Rolf Sachsse, Professor für Design an der Hochschule für Bildende Künste Saarbrücken, stellte die Frage, wie es um die Funktion der Gedächtniskonstitution in der Digitalisierung stehe, die ja per se auf Reproduzierbarkeit angelegt sei. „Kann eine auf Pixel beruhende grafische Information, die sich als Bild ausgibt, überhaupt eine Benjamin’sche Aura haben?“

In einer Gesellschaft, in der es normal geworden sei, dass fast jeder eine Digitalkamera und einen PC mit Bildbearbeitungsprogramm besitze, werde nicht mehr gefragt, was eigentlich mit der Konstitution von Raum und Bewusstsein werde, bedauert Sachsse. „Zwar gibt es heute keine Grenze mehr zwischen Natur- und Geisteswissenschaften, aber das Ende des Glaubenskampfes ist leider ökonomischer Natur.“ Dies zeige sich auf der Kölner Messe „Photokina“, wo fast nur noch Multimediakonzerne anwesend seien. Der Originalitätswert von Fotos lasse sich vor allem in Geld messen: „Fotografien sind der Sammelgegenstand der IT-Gesellschaft“, so Sachsse.
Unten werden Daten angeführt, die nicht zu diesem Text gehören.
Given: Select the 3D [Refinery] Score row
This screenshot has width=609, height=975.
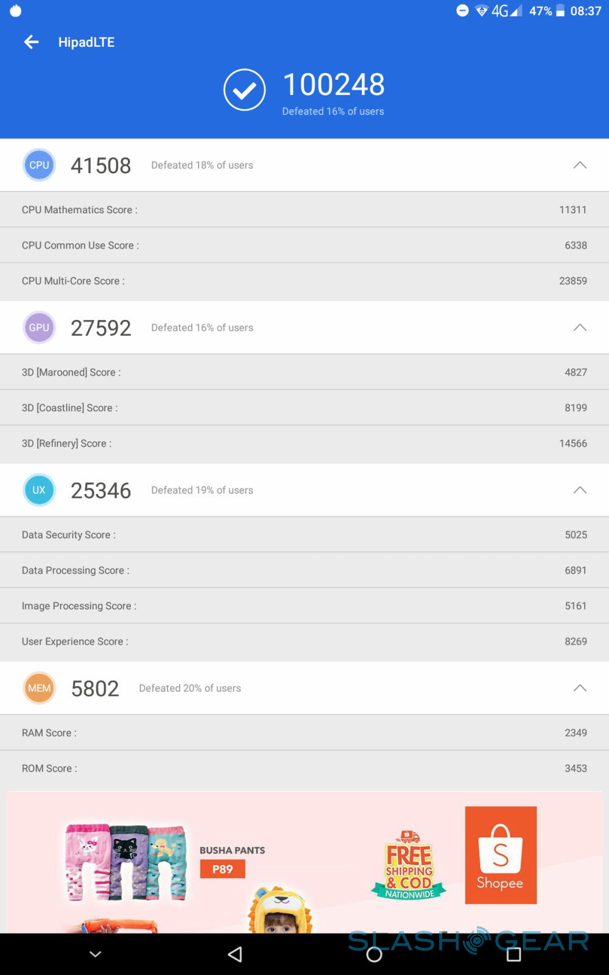Looking at the screenshot, I should pos(305,444).
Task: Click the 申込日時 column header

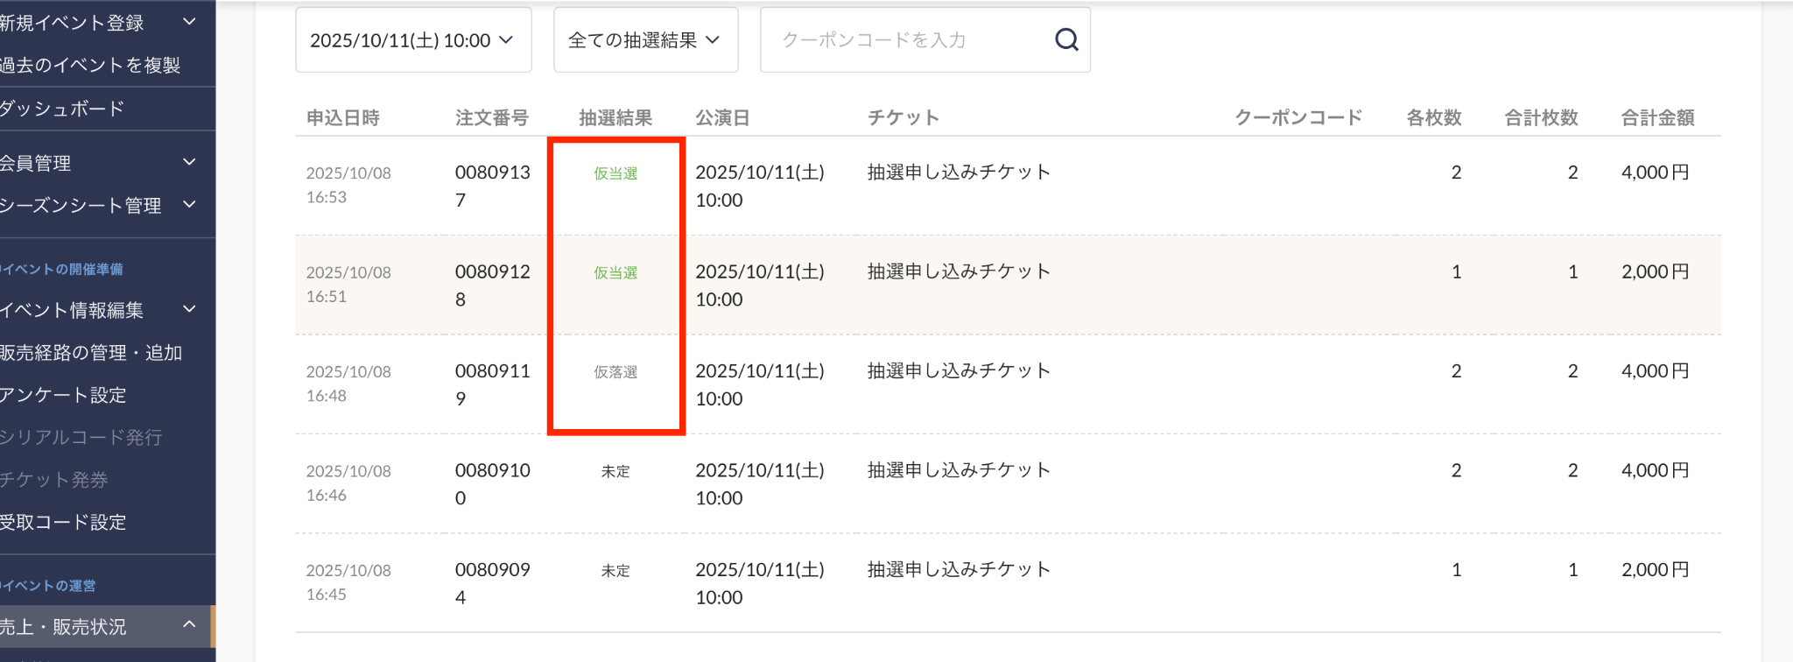Action: point(342,117)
Damit ursprüngliche Kontextualisierungen nicht verloren gehen, seien Archive und Museen jetzt umso mehr in der Verantwortung, den Ausspruch des Kunstphilosophen Boris Groys nicht wahr werden zu lassen: „Alle Kunst strebt ins Archiv“.

Sachsses Kollege Grant Romer vom George-Eastman-House in Rochester, New York, geht in diesem ganzen Zwang zur Um- und Neudefinierung sogar so weit, die digitale Fotografie gar nicht mehr originär als Fotografie gelten zu lassen: da das Vermächtnis der Fotografie Kontextualisierung sei, das der Digitalisierung aber vielmehr Dekontextualisierung, weil der Chip den Karteikasten ersetzt und der Drucker die Dunkelkammer.

Für die anwesenden Fachleute, die täglich unterscheiden müssen, ob ein Foto ein Objekt, ein Dokument, Kunst oder grafische Information ist, dürfte die dringlichste Frage der Tagung wohl kaum beantwortet worden sein: Wer bezahlt eigentlich die bevorstehende Digitalisierung der Archive? Es sieht danach aus, als würde hier vor allem dem Steuerzahler die kulturpolitische Relevanz verliehen.